War and Peace By Leo Tolstoy Book VII

What was passing in that receptive childlike soul that so eagerly caught and assimilated all the diverse impressions of life? How did they all find place in her? But she was very happy. As they were nearing home she suddenly struck up the air of As 'twas growing dark last night — the tune of which she had all the way been trying to get and had at last caught.

"Got it?" said Nicholas.

"What were you thinking about just now, Nicholas?" inquired Natasha.

They were fond of asking one another that question.

"I?" said Nicholas, trying to remember."Well, you see, first I thought that Rugay, the red hound, was like Uncle, and that if he were a man he would always keep Uncle near him, if not for his riding, then for his manner. What a good fellow Uncle is! Don't you think so? . . . Well, and you?"

"I? Wait a bit, wait . . . . Yes, first I thought that we are driving along and imagining that we are going home, but that heaven knows where we are really going in the darkness, and that we shall arrive and suddenly find that we are not in Otradnoe, but in Fairyland. And then I thought . . . No, nothing else."

"I know, I expect you thought of him," said Nicholas, smiling as Natasha knew by the sound of his voice.

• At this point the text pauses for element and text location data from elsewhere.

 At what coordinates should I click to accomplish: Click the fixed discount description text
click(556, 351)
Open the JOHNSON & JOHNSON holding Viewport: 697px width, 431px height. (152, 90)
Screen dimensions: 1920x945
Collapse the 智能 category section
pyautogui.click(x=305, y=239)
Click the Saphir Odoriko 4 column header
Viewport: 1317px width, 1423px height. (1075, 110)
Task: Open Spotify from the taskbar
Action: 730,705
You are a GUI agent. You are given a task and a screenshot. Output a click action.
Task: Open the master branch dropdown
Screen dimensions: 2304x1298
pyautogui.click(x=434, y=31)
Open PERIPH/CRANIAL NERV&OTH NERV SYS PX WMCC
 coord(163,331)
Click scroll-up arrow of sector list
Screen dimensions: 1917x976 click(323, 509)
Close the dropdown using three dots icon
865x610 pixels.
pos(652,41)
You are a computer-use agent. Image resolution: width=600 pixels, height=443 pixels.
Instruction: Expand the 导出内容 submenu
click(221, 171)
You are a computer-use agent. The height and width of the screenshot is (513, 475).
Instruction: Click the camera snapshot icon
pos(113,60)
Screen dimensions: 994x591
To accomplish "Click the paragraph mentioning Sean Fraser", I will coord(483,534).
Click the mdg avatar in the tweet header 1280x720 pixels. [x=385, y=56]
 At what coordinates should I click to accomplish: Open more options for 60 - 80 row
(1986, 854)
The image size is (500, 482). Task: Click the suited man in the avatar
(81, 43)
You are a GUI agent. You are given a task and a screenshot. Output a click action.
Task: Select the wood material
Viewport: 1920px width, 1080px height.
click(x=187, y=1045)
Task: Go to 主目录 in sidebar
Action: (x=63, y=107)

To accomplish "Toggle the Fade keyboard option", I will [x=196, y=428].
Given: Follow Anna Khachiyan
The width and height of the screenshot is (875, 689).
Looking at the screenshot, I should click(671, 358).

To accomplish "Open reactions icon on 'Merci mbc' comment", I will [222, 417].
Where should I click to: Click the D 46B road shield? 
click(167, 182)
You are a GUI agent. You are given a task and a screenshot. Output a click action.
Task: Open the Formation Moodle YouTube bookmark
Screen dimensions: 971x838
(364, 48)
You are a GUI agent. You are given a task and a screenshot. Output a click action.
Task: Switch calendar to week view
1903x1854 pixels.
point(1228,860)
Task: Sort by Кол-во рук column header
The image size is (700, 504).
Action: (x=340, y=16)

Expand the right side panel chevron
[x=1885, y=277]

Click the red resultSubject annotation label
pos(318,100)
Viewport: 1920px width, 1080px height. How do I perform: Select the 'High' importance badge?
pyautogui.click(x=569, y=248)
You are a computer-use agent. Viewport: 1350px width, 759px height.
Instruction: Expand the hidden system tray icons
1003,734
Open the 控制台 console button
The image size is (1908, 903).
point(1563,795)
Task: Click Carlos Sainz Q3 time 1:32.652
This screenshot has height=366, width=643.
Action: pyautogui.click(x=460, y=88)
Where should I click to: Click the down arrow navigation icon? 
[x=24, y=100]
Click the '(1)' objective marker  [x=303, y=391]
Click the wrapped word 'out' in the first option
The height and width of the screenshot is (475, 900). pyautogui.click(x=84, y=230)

"No," said Natasha, though she had in reality been thinking about Prince Andrew at the same time as of the rest, and of how he would have liked"Uncle.""And then I was saying to myself all the way, 'How well Anisya carried herself, how well!'" And Nicholas heard her spontaneous, happy, ringing laughter."And do you know," she suddenly said,"I know that I shall never again be as happy and tranquil as I am now."

"Rubbish, nonsense, humbug!" exclaimed Nicholas, and he thought:"How charming this Natasha of mine is! I have no other friend like her and never shall have. Why should she marry? We might always drive about together!"

"What a darling this Nicholas of mine is!" thought Natasha.

"Ah, there are still lights in the drawingroom!" she said, pointing to the windows of the house that gleamed invitingly in the moist velvety darkness of the night.